- Stated goal A
Decide whether each statement agrees with the fly spray post below: (i) the Country fly spray system can cost up to $50, (ii) the fly spray canister by itself costs about $15, (iii) dollar store air freshener dispensers can cost as little as $5. Answer yes or no for each, and quote the words from the post that settle it.
- Stated goal B
Write the next part of the fly spray post below, starting after its final line.

- Document
------------

# Inexpensive Automated Fly Spray solution



## KarrotKreek (Mar 31, 2012)

I came up with an inexpensive alternative to controlling flys in my horses stalls at the boarding stable. Thought I'd share it! Should save you about $30-40 a stall. You can set up your own automatic dispenser for less than $15 with these directions. Compared to $50

Here is the current low budget fly spray system by Country. You can find it at TSC and most farm stores. Can cost you up to $50. The fly spray canister on its own is about $8

















Here is the "home" air freshener automatic dispenser. Lysol, Glade, Airwick... they all make a version of this and are all interchangeable. Dollar store versions run as cheap as $5.









What you need:
1 "home" automatic air freshener dispenser.

------------

- Dataset content
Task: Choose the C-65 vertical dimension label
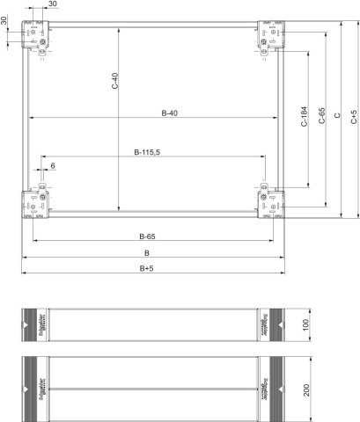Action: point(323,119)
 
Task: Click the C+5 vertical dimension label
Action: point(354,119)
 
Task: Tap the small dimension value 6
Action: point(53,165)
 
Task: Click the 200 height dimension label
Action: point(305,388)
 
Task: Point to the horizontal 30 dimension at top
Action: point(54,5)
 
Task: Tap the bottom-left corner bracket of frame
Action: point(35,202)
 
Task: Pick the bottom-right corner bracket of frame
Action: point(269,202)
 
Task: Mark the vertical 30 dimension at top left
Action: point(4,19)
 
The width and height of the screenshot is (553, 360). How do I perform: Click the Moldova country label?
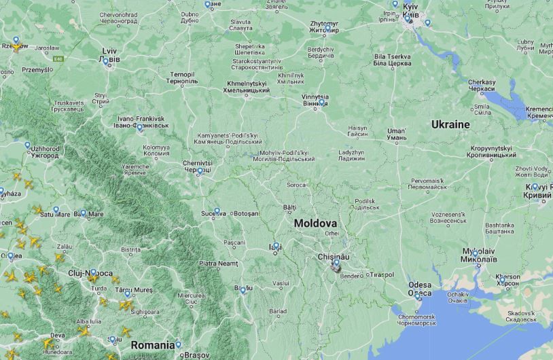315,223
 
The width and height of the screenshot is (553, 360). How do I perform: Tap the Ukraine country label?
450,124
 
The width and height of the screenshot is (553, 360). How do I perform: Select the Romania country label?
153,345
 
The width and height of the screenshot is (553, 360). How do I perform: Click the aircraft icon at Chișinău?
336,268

------------

- Exercise result A
(i) Yes: "Can cost you up to $50."
(ii) No: "The fly spray canister on its own is about $8"
(iii) Yes: "Dollar store versions run as cheap as $5."

- Exercise result B
1 air freshener canister
1 Country fly spray canister 

Directions:
Take the nozzle off of the air freshener canister. Replace the fly spray canister's nozzle with the one from the air freshener. These remove by simply pulling straight up. To replace, push nozzle down onto tube. Don't spray yourself 
Insert fly spray canister (with new nozzle) into air freshener dispenser. Set the dispenser settings to your preference and insert batteries. Hang it up high in stall (try to keep it away from eye level with horse) and you are all set!


----------



## Dreamcatcher Arabians (Nov 14, 2010)

I've done this and the problem with the AirWick and Glade models are that they aren't made to handle the dust and stuff in a horsey environment. I switched to them one year and by the next they didn't work. I went back to the Country Vet ones and have had the same ones for 7 years now, all I do is change the batteries and wipe them down a couple times/year.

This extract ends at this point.